§ **REQUIRED WORK**
Scale the coordinates in the answers by 0.85, rounding to whole numbers with halves going up. Rewrite every line, requests included, beginning at the line that has "will [x=248, y=156]." and stopping after the line that has "Action: [x=204, y=123]". Rewrite no other items.

§ **ENTRIES**
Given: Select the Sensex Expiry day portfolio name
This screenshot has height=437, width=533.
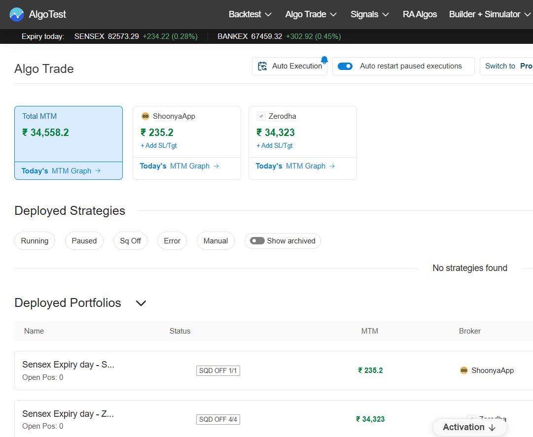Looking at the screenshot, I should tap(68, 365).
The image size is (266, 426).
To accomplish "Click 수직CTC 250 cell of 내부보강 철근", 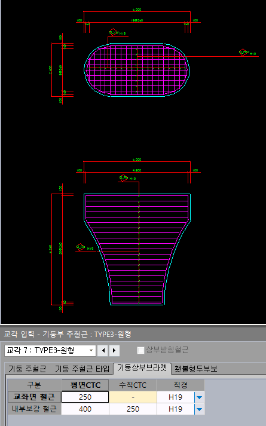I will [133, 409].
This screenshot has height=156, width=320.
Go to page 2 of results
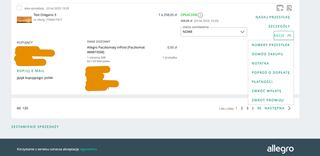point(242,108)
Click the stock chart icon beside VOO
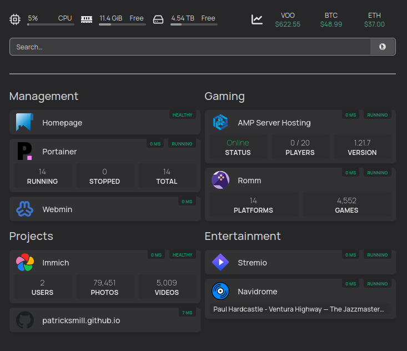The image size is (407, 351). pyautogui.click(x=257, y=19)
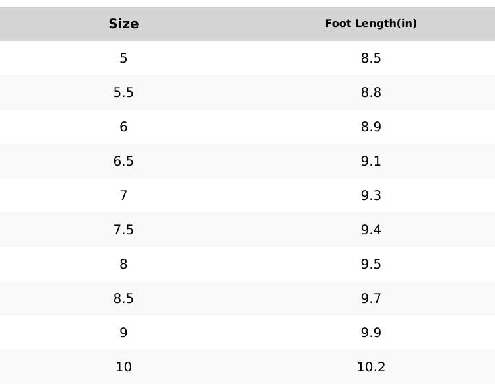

---

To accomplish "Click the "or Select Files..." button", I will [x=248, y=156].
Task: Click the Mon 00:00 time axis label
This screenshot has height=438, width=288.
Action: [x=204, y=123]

§ **COMPLETED TASK**
To accomplish "Click the "or Select Files..." button", I will [x=211, y=133].
Task: Click the Mon 00:00 time axis label
This screenshot has height=438, width=288.
Action: [x=173, y=105]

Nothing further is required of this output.